ABOUT THIS TASK:
Scan the records beneath this line for the line holding "Sinoville (224, 2128)" and the line holding "Protea Glen (177, 2367)", then transcribe exactly those two and all lines between.

--- START ---

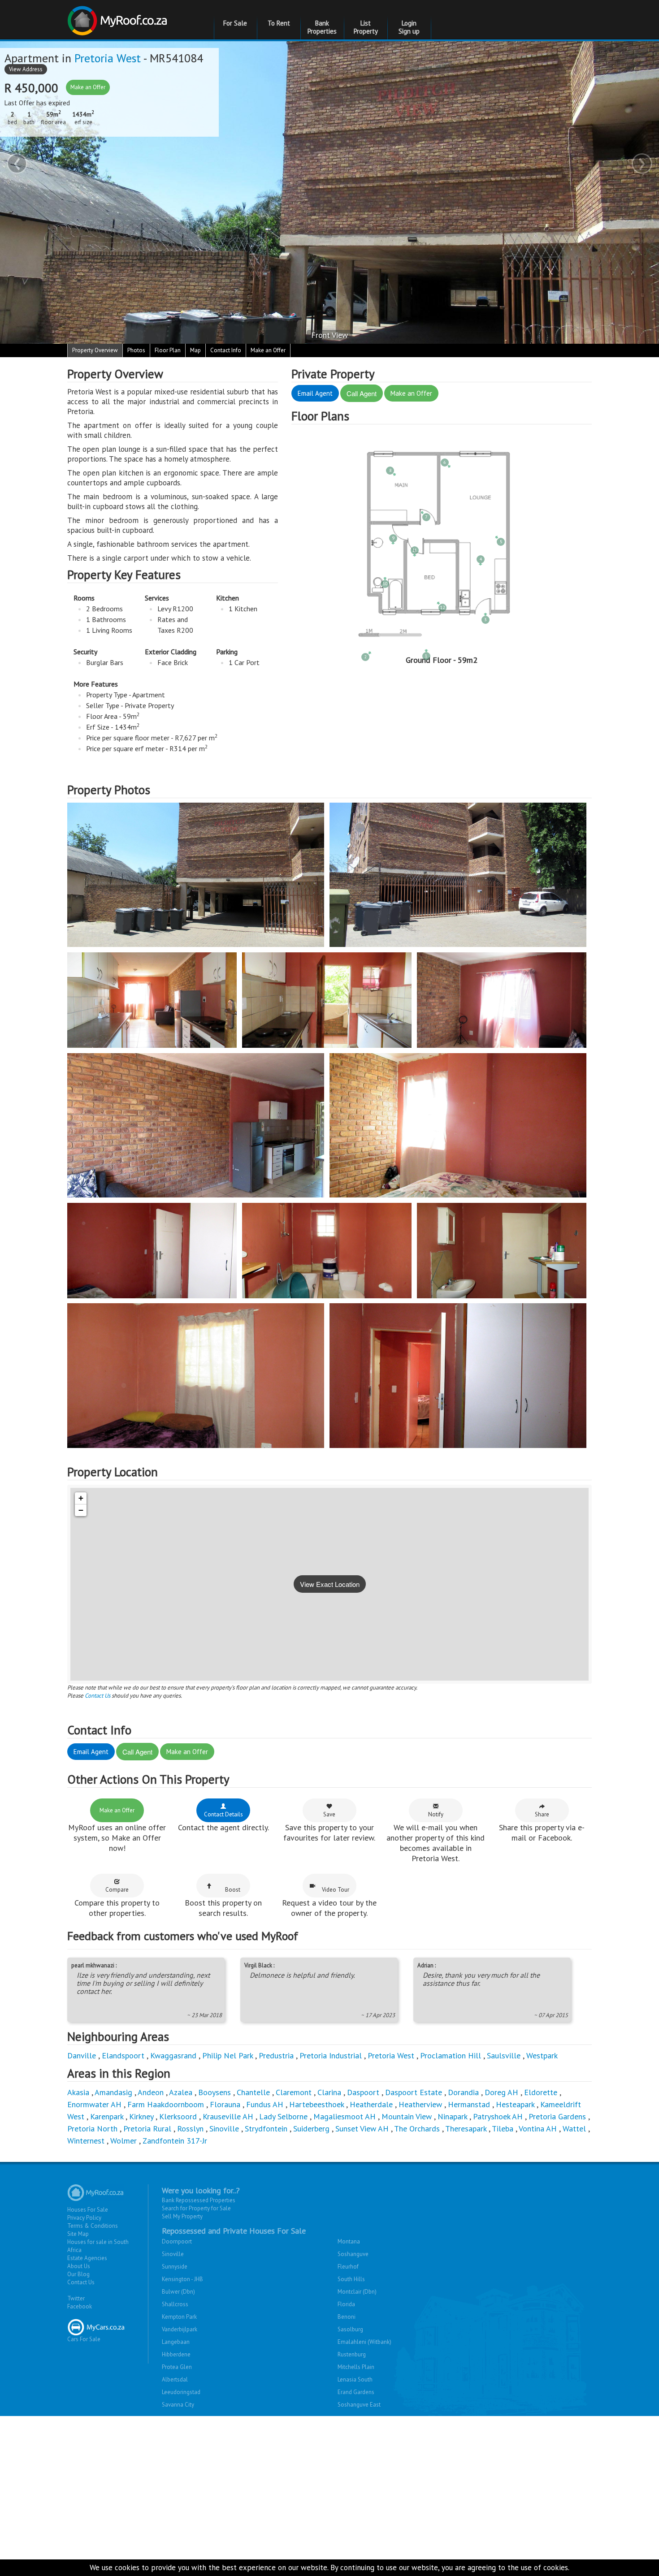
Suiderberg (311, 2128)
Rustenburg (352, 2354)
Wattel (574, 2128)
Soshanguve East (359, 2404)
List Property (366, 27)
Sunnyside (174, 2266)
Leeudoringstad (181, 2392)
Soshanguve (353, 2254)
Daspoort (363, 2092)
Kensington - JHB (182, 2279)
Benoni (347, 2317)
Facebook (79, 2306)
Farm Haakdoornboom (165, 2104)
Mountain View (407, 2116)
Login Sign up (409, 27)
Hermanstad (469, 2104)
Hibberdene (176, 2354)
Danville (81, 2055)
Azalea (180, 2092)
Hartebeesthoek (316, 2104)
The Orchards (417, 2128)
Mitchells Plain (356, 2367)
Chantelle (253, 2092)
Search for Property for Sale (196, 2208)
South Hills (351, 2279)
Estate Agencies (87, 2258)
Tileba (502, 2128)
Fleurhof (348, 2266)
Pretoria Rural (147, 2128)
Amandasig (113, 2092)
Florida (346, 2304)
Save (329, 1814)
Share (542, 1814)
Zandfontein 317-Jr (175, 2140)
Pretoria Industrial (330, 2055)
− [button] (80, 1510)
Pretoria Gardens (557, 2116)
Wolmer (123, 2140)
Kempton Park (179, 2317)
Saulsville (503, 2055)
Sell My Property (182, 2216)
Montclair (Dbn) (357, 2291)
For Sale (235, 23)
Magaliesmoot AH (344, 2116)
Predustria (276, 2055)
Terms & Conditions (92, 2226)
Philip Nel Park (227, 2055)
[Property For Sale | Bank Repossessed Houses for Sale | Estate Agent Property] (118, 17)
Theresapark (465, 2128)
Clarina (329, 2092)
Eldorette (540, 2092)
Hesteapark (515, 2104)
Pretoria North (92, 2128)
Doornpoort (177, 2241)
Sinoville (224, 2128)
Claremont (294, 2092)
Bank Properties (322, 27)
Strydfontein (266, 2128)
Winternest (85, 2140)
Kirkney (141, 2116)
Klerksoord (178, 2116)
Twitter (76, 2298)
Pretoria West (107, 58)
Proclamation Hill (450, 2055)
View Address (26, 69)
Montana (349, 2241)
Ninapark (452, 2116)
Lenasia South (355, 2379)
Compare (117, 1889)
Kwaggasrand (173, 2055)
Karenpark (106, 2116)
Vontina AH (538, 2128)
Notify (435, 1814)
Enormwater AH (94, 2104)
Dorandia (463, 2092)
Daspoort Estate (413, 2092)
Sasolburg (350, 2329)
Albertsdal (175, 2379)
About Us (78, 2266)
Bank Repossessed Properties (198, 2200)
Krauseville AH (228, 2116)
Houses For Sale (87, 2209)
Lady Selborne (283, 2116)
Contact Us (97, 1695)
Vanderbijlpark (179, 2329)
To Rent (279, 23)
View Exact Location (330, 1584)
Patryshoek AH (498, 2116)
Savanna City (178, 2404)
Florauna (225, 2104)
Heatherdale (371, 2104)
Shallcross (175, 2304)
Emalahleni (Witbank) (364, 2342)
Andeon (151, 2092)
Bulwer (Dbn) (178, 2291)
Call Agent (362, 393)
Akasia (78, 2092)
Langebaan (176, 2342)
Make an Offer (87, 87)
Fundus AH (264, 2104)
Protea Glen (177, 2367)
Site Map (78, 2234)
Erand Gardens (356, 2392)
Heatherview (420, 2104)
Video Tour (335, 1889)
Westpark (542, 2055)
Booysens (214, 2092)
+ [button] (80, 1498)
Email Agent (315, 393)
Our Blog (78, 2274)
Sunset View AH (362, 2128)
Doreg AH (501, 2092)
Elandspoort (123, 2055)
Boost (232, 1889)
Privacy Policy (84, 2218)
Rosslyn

--- END ---

OUTPUT:
Sinoville (224, 2128)
Claremont (294, 2092)
Bank Properties (322, 27)
Strydfontein (266, 2128)
Winternest (85, 2140)
Kirkney (141, 2116)
Klerksoord (178, 2116)
Twitter (76, 2298)
Pretoria West (107, 58)
Proclamation Hill (450, 2055)
View Address (26, 69)
Montana (349, 2241)
Ninapark (452, 2116)
Lenasia South (355, 2379)
Compare (117, 1889)
Kwaggasrand (173, 2055)
Karenpark (106, 2116)
Vontina AH (538, 2128)
Notify (435, 1814)
Enormwater AH (94, 2104)
Dorandia (463, 2092)
Daspoort Estate (413, 2092)
Sasolburg (350, 2329)
Albertsdal (175, 2379)
About Us (78, 2266)
Bank Repossessed Properties (198, 2200)
Krauseville AH (228, 2116)
Houses For Sale (87, 2209)
Lady Selborne (283, 2116)
Contact Us (97, 1695)
Vanderbijlpark (179, 2329)
To Rent (279, 23)
View Exact Location (330, 1584)
Patryshoek AH (498, 2116)
Savanna City (178, 2404)
Florauna (225, 2104)
Heatherdale (371, 2104)
Shallcross (175, 2304)
Emalahleni (Witbank) (364, 2342)
Andeon (151, 2092)
Bulwer (Dbn) (178, 2291)
Call Agent (362, 393)
Akasia (78, 2092)
Langebaan (176, 2342)
Make an Offer (87, 87)
Fundus AH (264, 2104)
Protea Glen (177, 2367)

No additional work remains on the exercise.